*** WORKING DATA ***

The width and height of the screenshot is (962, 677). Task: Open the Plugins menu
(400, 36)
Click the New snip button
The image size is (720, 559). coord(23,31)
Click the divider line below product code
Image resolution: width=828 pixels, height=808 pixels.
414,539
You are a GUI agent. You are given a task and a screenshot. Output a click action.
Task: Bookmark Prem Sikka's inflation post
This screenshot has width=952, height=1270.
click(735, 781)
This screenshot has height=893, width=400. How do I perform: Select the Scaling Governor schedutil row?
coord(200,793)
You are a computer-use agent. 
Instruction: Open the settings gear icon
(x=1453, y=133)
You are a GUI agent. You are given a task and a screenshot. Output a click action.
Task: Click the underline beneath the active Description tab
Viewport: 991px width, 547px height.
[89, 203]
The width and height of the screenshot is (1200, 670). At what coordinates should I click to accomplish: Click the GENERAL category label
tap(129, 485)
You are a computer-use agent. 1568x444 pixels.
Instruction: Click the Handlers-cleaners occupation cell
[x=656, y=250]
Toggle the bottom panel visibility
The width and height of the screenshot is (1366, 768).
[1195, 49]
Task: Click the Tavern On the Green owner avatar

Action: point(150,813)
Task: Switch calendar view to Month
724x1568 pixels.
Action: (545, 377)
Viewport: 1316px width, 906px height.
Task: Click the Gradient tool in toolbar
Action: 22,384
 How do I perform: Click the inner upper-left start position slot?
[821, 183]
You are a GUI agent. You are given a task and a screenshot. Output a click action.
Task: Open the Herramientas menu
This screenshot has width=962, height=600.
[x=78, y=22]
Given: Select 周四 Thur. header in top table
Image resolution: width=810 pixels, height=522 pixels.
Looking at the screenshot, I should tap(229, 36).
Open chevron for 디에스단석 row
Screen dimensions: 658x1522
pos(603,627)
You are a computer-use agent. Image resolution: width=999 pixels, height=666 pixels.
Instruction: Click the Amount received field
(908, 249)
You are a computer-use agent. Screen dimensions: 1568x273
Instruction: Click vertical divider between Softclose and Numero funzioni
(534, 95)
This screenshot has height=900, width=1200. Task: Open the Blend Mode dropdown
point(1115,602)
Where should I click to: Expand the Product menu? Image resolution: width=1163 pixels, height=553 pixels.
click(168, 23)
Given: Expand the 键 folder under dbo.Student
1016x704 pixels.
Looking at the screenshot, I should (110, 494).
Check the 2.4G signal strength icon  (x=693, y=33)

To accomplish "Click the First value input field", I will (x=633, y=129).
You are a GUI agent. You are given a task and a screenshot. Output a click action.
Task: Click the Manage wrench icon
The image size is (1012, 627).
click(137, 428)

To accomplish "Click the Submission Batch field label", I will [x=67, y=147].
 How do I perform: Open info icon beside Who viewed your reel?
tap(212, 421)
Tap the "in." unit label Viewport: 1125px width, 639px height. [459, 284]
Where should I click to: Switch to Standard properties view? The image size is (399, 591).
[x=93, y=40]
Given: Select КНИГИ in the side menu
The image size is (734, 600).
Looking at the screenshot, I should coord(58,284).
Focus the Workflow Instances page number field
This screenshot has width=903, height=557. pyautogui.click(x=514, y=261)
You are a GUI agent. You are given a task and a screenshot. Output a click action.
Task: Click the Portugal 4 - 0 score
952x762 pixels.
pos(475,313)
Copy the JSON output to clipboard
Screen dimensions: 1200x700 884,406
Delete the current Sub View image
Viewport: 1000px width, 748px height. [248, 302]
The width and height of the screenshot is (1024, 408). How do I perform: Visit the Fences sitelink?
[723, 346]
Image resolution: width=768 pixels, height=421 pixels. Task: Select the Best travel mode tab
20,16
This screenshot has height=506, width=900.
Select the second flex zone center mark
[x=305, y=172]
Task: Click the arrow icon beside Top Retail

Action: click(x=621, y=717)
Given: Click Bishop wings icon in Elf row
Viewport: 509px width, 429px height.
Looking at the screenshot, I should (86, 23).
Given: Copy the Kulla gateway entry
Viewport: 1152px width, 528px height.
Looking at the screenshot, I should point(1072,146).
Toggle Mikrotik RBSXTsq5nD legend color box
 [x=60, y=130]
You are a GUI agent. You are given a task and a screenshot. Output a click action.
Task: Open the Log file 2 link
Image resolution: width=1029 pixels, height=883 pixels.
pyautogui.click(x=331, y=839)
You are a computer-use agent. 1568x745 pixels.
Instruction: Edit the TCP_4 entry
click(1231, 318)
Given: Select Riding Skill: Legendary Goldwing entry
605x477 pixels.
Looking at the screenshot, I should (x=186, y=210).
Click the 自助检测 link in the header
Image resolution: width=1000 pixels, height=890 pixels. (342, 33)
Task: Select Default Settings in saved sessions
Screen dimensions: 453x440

***

THE PROBLEM. In the data, how many lines hold the word "computer"? State that number alone.

FINISHED TASK. 5